Pontianak (ANTARA) - Pemerintah Provinsi Kalimantan Barat melalui Badan Pengembangan Sumber Daya Manusia (BPSDM) resmi memulai gerakan inovatif bertajuk ASN Kalbar Satset, singkatan dari Sadar Tangani Sampah untuk Lingkungan Kerja Terjaga.
"Program ini menjadi langkah nyata membangun budaya peduli lingkungan dan kebersihan di lingkungan kerja Aparatur Sipil Negara (ASN)," kata Kepala BPSDM Kalbar, Windy Prihastari, di Pontianak, Jumat.
Windy menyampaikan bahwa gerakan ini terinspirasi langsung dari arahan Presiden RI Prabowo Subianto saat Rakornas Pemerintah Pusat dan Daerah pada 2 Februari 2026.
Presiden menekankan pentingnya perang terhadap sampah serta membiasakan kebersihan di lingkungan kerja, termasuk mendedikasikan minimal setengah jam setiap hari untuk membersihkan area kantor.
"ASN Kalbar Satset menjadi penyemangat bagi ASN di Kalbar, sesuai arahan Bapak Presiden, kita harus rutin menjaga kebersihan di lingkungan kerja. Kegiatan sederhana ini akan terus dilakukan, baik di kantor maupun sekitarnya," tuturnya.
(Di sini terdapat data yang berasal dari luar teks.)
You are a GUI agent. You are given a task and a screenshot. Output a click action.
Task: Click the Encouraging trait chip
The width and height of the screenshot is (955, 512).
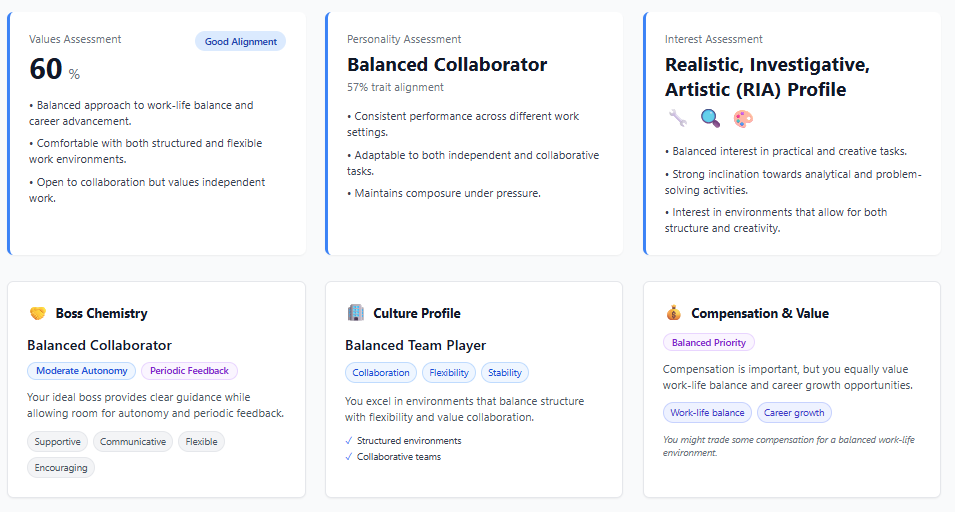(x=61, y=467)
Program ini pun mendapat dukungan Sekretaris Daerah Provinsi Kalbar, Harisson, yang mendorong seluruh Organisasi Perangkat Daerah (OPD) memulai budaya bebersih (bersih-bersih).
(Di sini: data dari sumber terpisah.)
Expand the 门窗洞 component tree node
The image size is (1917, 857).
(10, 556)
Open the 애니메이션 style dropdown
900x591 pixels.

Di BPSDM sendiri, kegiatan bersih-bersih telah dimulai pada Jumat ini, dan tidak hanya terbatas di kantor, tetapi juga melibatkan kawasan sekitar.
Windy menambahkan, kolaborasi dengan institusi di lingkungan sekitar, seperti SMA Negeri 1 Pontianak, akan dilakukan untuk memperluas dampak positif program ini.
Windy menekankan pentingnya menjadikan budaya bersih sebagai bagian dari rutinitas kerja ASN, dimulai dari hal-hal sederhana, seperti membersihkan meja kerja, lorong kantor, hingga halaman instansi. Ia kerap mengingatkan ASN melalui apel pagi agar sigap menanggapi sampah atau kotoran yang terlihat, demi meningkatkan kualitas pelayanan publik.
"Lihat di sekitar kita, segera bersihkan apa yang terlihat kotor. Ini adalah budaya kerja yang baik dan harus terus dilaksanakan oleh ASN untuk mendukung lingkungan kerja yang sehat dan pelayanan publik yang optimal," kata dia.